Cole takes one for Allegheny’s teams at SAAC Field Day

At exactly 2:40 p.m. on Tuesday, Oct. 25, two pies made direct contact with the face of President Ron Cole, ’87, sending whipped cream and pie crust flying across the Gator Quad.

“It was a double pie hit, (my) first experience with a double pie hit, smothered on both sides of the head,” Cole said, as he wiped dessert off his face with his sweater. “It was very quiet and then it became very tasty.”

It was the afternoon of Gator Day and the pieing of the president served as the capstone moment for the Student Athletic Advisory Committee’s Athlete Field Day.

“We wanted to promote not only our club, but school spirit in general,” said SAAC Event Coordinator Sabrina Rodriguez, ’25, at the close of the event. “A lot of people in the beginning really turned out and showed up, and everybody is still here and they’re having a great time. I’m just happy overall.”

SAAC Co-President Ella Swan, ’23, added that Cole was very open to participating.

“We went to his office and we were like, ‘hey, this is SAAC, this is our club, we want to bring more awareness (to athletics)’ … and he said we could pie him!” Swan said. “That shows that, you know, our president is involved with the students and helped us with this.”

Rodriguez, who delivered the pastry payload to Cole’s face along with Swan, was not even sure that the president would agree to take a pie to the face for the event.

“I was not expecting him to say yes,” Rodriguez said. “We were actually very hesitant to ask him in general, but he’s very, very friendly, he’s very fun, and I’m just happy he agreed to it.”

Cole said that this was not the first time he had faced the business end of a sweet treat in his Allegheny career.

“When I was teaching Geology, we had a few events where I had the pleasure of eating pie off my face,” Cole said. “It was my first double-pie hit though.”

SAAC’s mission is to strengthen connections between the wider campus community and the college’s athletic teams. Though many in the club’s leadership are athletes themselves, students from beyond Allegheny’s 21 varsity teams are encouraged to join.

“If (students) ever want to come to a meeting and support your athletes on campus, just please come to any of our events in the next year,” Rodriguez said.

On the quad, attendees enjoyed free pizza and played lawn games, including cornhole, spikeball, tug-of-war and egg toss.

In egg toss, players line up opposite a partner and throw an egg back and forth, with the last team to not drop and break their egg declared the winners. However, after every completed toss, one of the two partners takes a step back, lengthening the distance of each throw.

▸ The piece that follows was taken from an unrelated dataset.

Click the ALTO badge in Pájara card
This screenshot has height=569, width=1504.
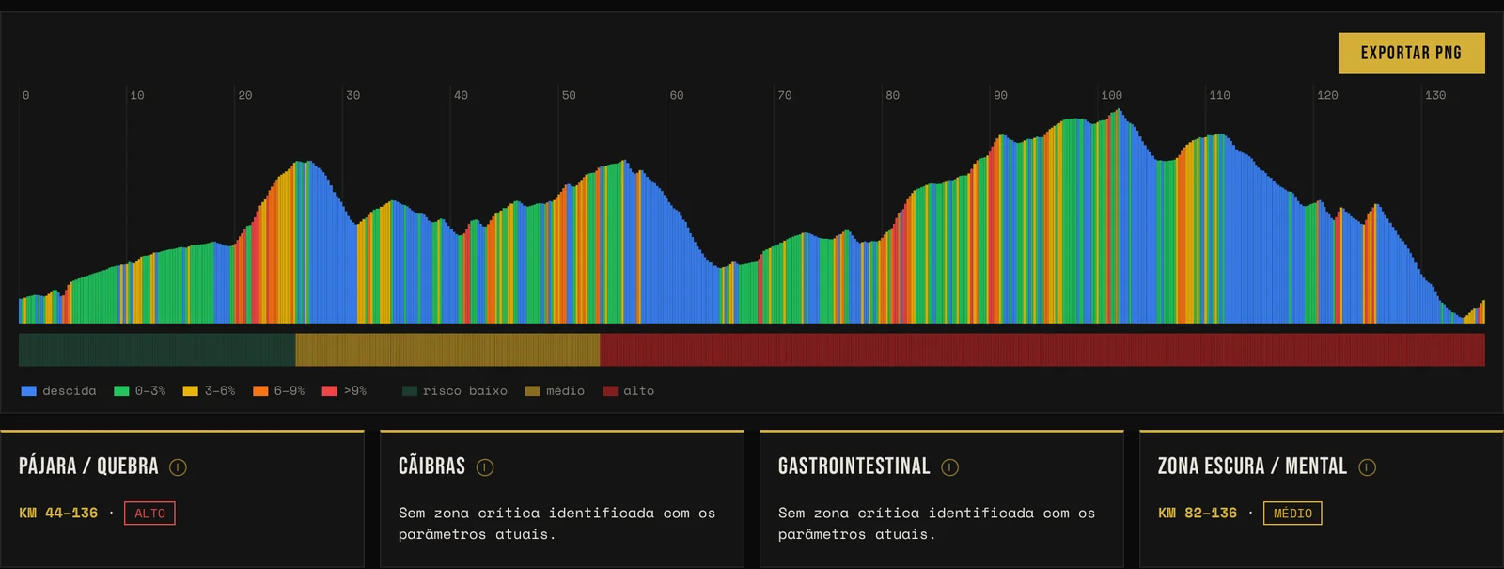point(149,514)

In one round of egg toss, Jean-Arlette Legrand, ’24, and Chance Hager, ’26, mounted an impressive streak of safe egg throws. By the time their egg met its inevitable end splattered across the sidewalk, Legrand was standing near the picnic tables outside McKinley’s and Hager was stationed near the middle of the quad — a distance of more than 20 feet.

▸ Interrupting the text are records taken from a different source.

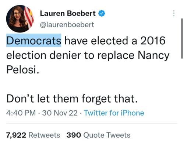Click the Twitter for iPhone link
The height and width of the screenshot is (141, 184).
114,113
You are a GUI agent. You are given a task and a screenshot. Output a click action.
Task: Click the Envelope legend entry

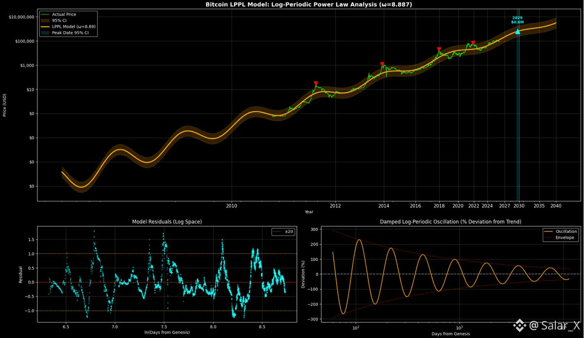pyautogui.click(x=566, y=238)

While most broken eggs shattered on sidewalks, a few students found themselves sporting the sticky yellow of egg yolk on their arms and shirts as an egg was thrown too hard or caught too firmly.

Some students tested their strength against each other in tug-of-war, while others formed teams for spikeball and cornhole.

“It’s pretty fun so far, yeah,” said Alexys Paola, ’26, midway through a spikeball match. “I’m getting a good sweat in.”

Paola was at the event with his roommate, Brooklaun Gordon, ’26, who also liked the opportunity to get out and meet other students.

“I feel like this is a good way to bring together the Allegheny community, have fun, have some food together,” Gordon said.

Apart from the lawn games, students could enter a raffle to win either GFC gift cards or a small speaker.

Paola and Gordon entered the raffle together to double their chances of winning.

“If I don’t win the speaker and (Paola) does, it’s okay, because we’re roommates,” Gordon said.